--- Text section ---

The government remains wary of religious extremism and actively discourages affiliation with extremist groups. However, human rights observers and members of some minority religious groups criticized the government's often broad definition of extremism and its efforts to discourage affiliation with nontraditional groups. On October 10, 2006, the President signed a decree establishing a State Program on Patriotic Education of Citizens of Kazakhstan. Among other things, the decree warned against "the increasing activation of nontraditional religious associations and extremist organizations in Kazakhstan aimed first and foremost at attraction of young people." The decree cited the Hare Krishnas and Jehovah's Witnesses as examples of nontraditional groups and Hizb ut-Tahrir as an example of an extremist organization.

On September 15, 2006, the deputy chief commander of the KNB Counter-Terrorism Center stated in a press interview that the KNB was drafting legislative proposals to address so-called destructive sects and organizations. He named the Grace Church, Scientologists, and Jehovah's Witnesses as organizations that should be banned.

Also during the reporting period, the MOJ distributed a brochure designed to help citizens "avoid the influence" of religious sects. The Russian language section of the brochure warned against proselytizers and Bible studies and provided tips to avoid the influence of nontraditional religious groups. The Kazakh language section broadly criticized "foreign religious confessions" and declared that a Kazakh who becomes involved with a religious sect "betray[s] his/her faith and motherland." The Kazakh text specifically warned against Jehovah's Witnesses, Baptists, Ahmadis, and Hizb ut-Tahrir. The Jehovah's Witnesses objected to the brochure after learning that public school teachers in the Pavlodar region distributed it to their students in October 2006. The RIC reported that the brochure was produced by another section of the MOJ without the RIC's authorization, and was no longer in production. The brochure was reportedly distributed through public legal advice centers, but the RIC was unable to confirm how many brochures were printed or where they were distributed.

There were reports that local representatives of the KNB or police officials disrupted religious meetings in private homes during the period covered by this report. Several groups reported that local law enforcement representatives attended their services, although their presence generally was not considered disruptive.

Observers believe that security officials informally monitor some religious activity, particularly imams' sermons; however, it has not been reported that any monitoring had the character of interference or harassment.

Although in the previous reporting period the Ahmadi Muslim community reported difficulties in obtaining visas and registration for a foreign missionary and his family, the community reported no problems during the reporting period, and was successful in extending the visa of their missionary.

Several religious groups, including unregistered Baptists, the Grace Church, Hare Krishnas, and Jehovah's Witnesses, reported that they had been the subject of news accounts portraying nontraditional religious groups as a threat to security or society. Some of the news accounts appeared in government-controlled media.

====Christianity====
The Baptist Council of Churches has a policy of not seeking or accepting registration in former Soviet countries, and church members criticized the intrusive nature of the registration process for requiring information about ethnicity, family status, religious education, employment, and political affiliation. During the reporting period the Council of Churches noted several court cases against churchgoers throughout the country for participating in the activities of an unregistered group.

--- Dataset excerpt ---

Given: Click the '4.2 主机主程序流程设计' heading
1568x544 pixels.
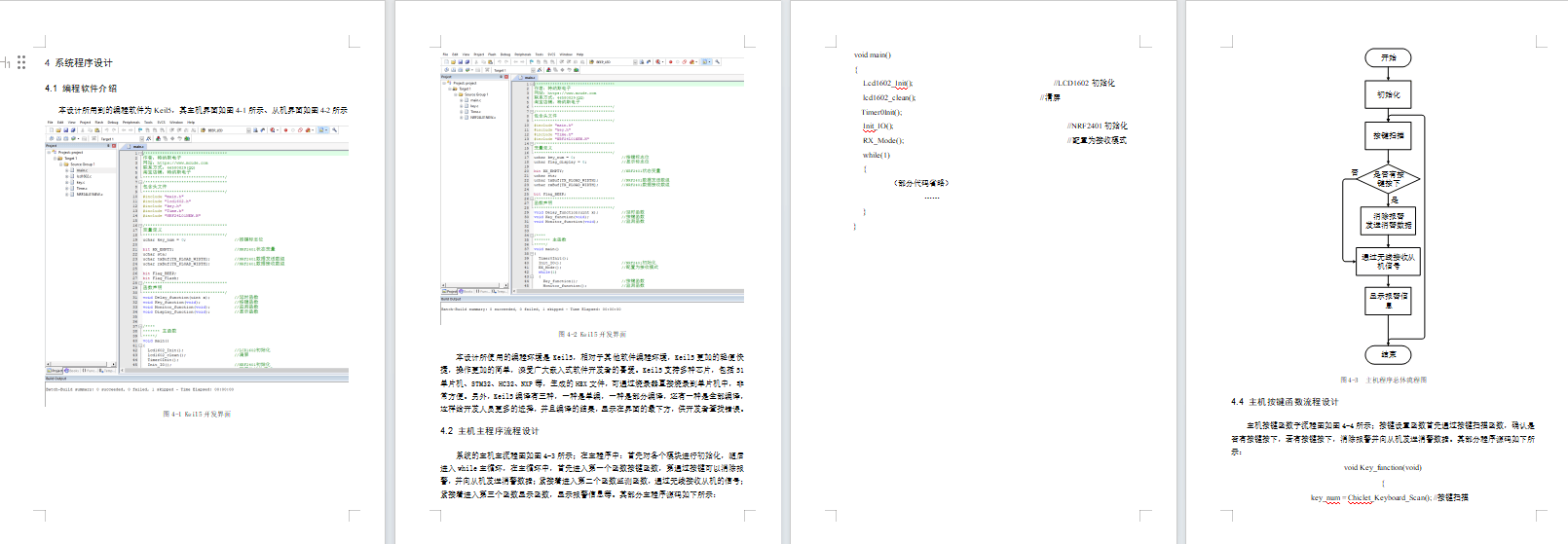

---

» **Problem set**
A. Copy word for word the part of the Kazakhstan religious freedom text starting with "There were reports" and going on through "of their missionary.".
B. Answer these questions from the Kazakhstan religious freedom text:
(i) On what date did the President sign the decree establishing the State Program on Patriotic Education?
(ii) In which region did public school teachers hand out the brochure to their students?
(iii) What did the Ahmadi Muslim community succeed in extending during the reporting period?

» **Exercise solutions**
A.
There were reports that local representatives of the KNB or police officials disrupted religious meetings in private homes during the period covered by this report. Several groups reported that local law enforcement representatives attended their services, although their presence generally was not considered disruptive.

Observers believe that security officials informally monitor some religious activity, particularly imams' sermons; however, it has not been reported that any monitoring had the character of interference or harassment.

Although in the previous reporting period the Ahmadi Muslim community reported difficulties in obtaining visas and registration for a foreign missionary and his family, the community reported no problems during the reporting period, and was successful in extending the visa of their missionary.

B.
(i) October 10, 2006
(ii) Pavlodar
(iii) The visa of their missionary